Alors que la réforme des retraites va revenir dans le débat politique, Cécile Philippe nous invite à considérer le rôle que les fonds de pension pourraient jouer en France s’ils étaient adoptés et bien gérés. Chronique par Cécile Philippe, présidente de l’Institut économique Molinari, publiée dans Les Échos.

La France fait partie des pays de l’OCDE n’ayant ni fonds souverain ni fonds de pension collectif couvrant l’ensemble de la population. Certains se félicitent de cette situation, au motif que les marchés financiers sont instables.

Le plus gros fonds souverain de la planète, celui de la Norvège (1.240 milliards d’euros), ne confirme-t-il pas cette croyance puisqu’il a perdu 14 % dans la première moitié de l’année, lui coûtant – supposément – « 170 milliards d’euros » ? Pas si sûr, à condition notamment de garder la tête froide et de ne pas vendre au pire moment.

Il est évident que les fonds à long terme ne sont pas immunisés contre les chocs économiques. En revanche, ils ont des atouts qui peuvent leur permettre de les encaisser.
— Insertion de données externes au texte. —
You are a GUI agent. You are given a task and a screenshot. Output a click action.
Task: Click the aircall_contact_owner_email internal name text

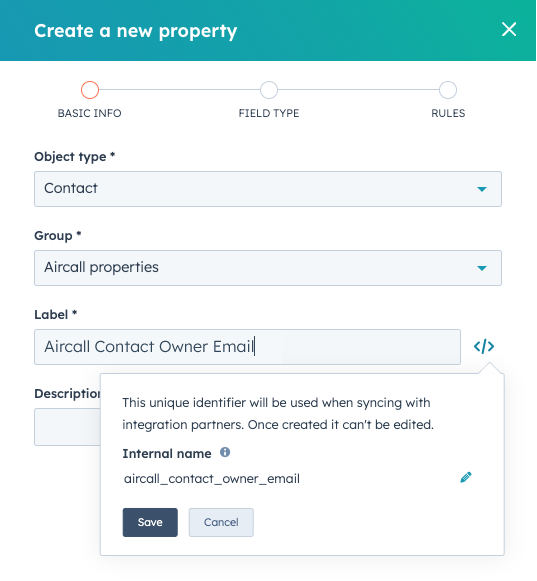(x=212, y=479)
Le fonds de pension gouvernemental norvégien en est un exemple.

Une perte potentielle qui ne dit rien de la rentabilité à long terme

Comme tout bon gestionnaire, la banque centrale norvégienne place à long terme des capitaux qu’elle n’a pas besoin de vendre à court ou moyen terme, évitant ainsi la réalisation de moins-values. C’est pourquoi la baisse de la valeur du fonds de réserve au premier semestre 2022 n’est que potentielle, les titres placés n’ayant pas été vendus.

Fin août, la valeur de marché du Government Pension Fund Global norvégien était remontée à 230.000 euros par habitant, soit un gain potentiel de 10.000 euros par personne. De la même manière en 2008, le fonds avait lourdement chuté (-23 %) mais les performances des deux années suivantes avaient permis d’effacer cette perte.
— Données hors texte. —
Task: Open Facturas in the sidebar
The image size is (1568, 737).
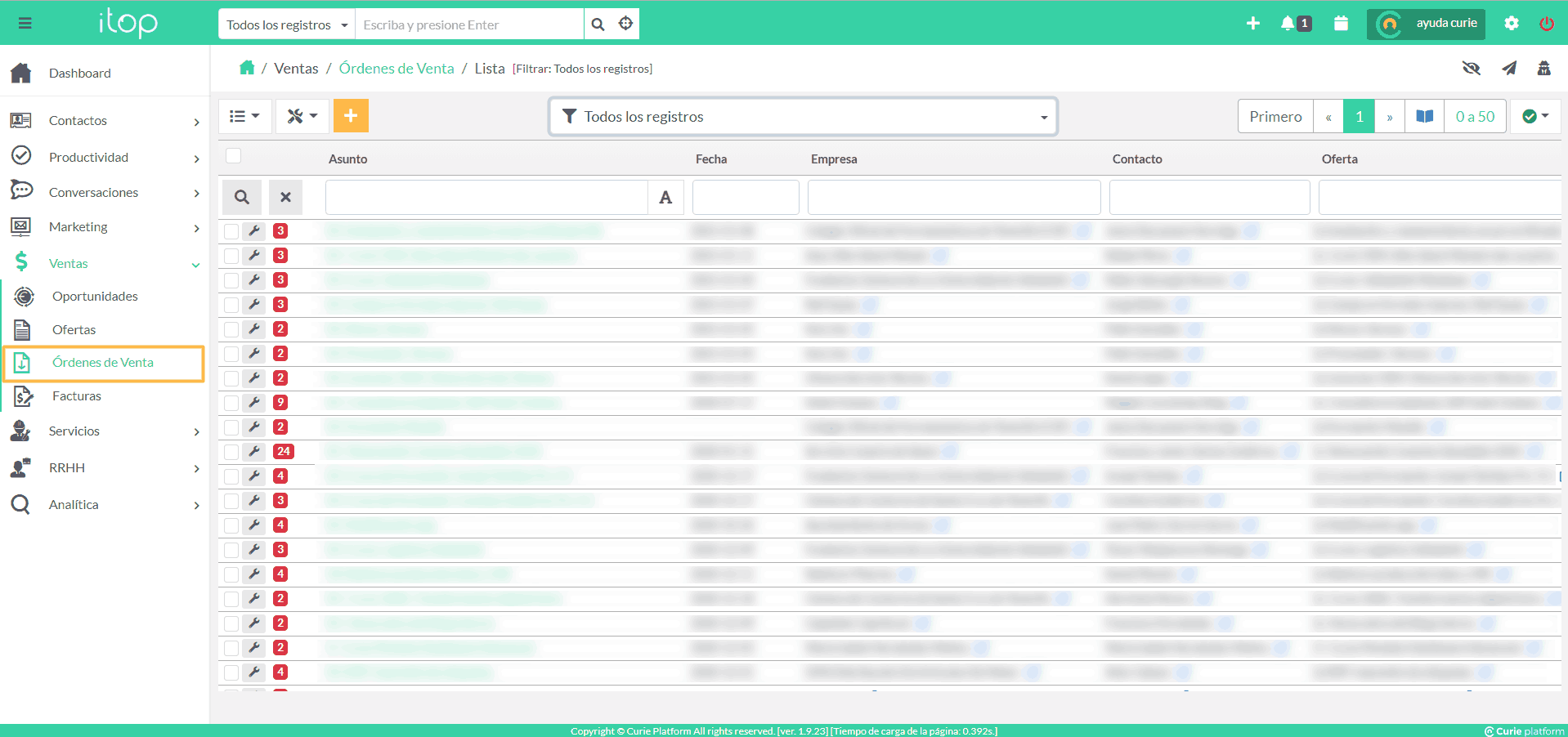Action: pos(77,396)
Un enrichissement à long terme en Norvège

D’une manière générale, regarder les performances à court terme des placements à horizon long est trompeur. A long terme – l’horizon qui compte pour les placements actions – tous les chiffres montrent que les Norvégiens s’enrichissent significativement grâce à leur fonds de réserve public. Depuis 1998, le Government Pension Fund Global a un rendement brut de 5,8 %, avant inflation, et net de 3,6 %, inflation déduite.

Le gouvernement français a pris l’habitude de piocher dans le Fonds de réserve des retraites sans prendre en compte la conjoncture, vendant parfois au pire moment.
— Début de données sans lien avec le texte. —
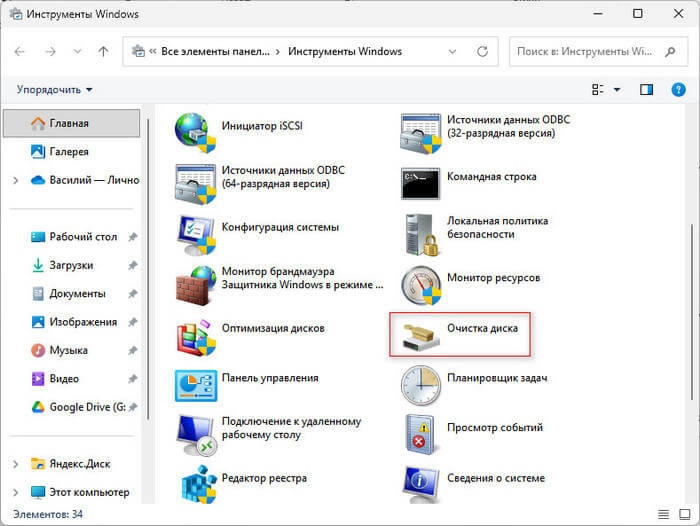Open Просмотр событий icon
Screen dimensions: 700x526
(419, 434)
Ce qui se rapproche le plus en France du fonds de pension norvégien est le Fonds de réserve des retraites (FRR). Ses déboires politiques illustrent bien notre manque d’anticipation en la matière, dans un pays qui a du mal à se projeter à moyen ou long terme.

Ce fonds public, mis en place par Lionel Jospin à la fin des années 1990, a accumulé 380 euros par habitant. C’est six fois moins que ce qui était prévu et 600 fois moins que le fonds de réserve norvégien.

Au lieu d’être alimenté chaque année, afin d’atteindre la cible de 150 milliards d’euros en 2020, le FRR a été sous-alimenté en dépit d’excellentes performances financières.

Un comportement inconstant de l’Etat en France

Au lieu de respecter l’objectif du fonds, l’Etat l’a vidé prématurément. Le gouvernement français a pris l’habitude de piocher dans le FRR sans prendre en compte la conjoncture. Il l’a, par exemple, récemment contraint à vendre 5 milliards d’euros au pire moment, alors que les marchés financiers étaient au plus bas. En dépit du comportement inconstant de l’Etat, le FRR n’a pas failli à sa mission d’un point de vue qualitatif avec une performance annualisée à 4,7 % par an depuis fin 2010.

La volatilité à court terme des marchés est agitée par certains comme un repoussoir mais céder aux craintes suscitées par les fluctuations en oubliant leurs performances à long terme est contreproductif. Les Norvégiens peuvent envisager le futur avec davantage de sérénité. Et nous gagnerions à les imiter. Nous avons en France les compétences en matière d’épargne longue, l’enjeu est de les déployer de façon systématique.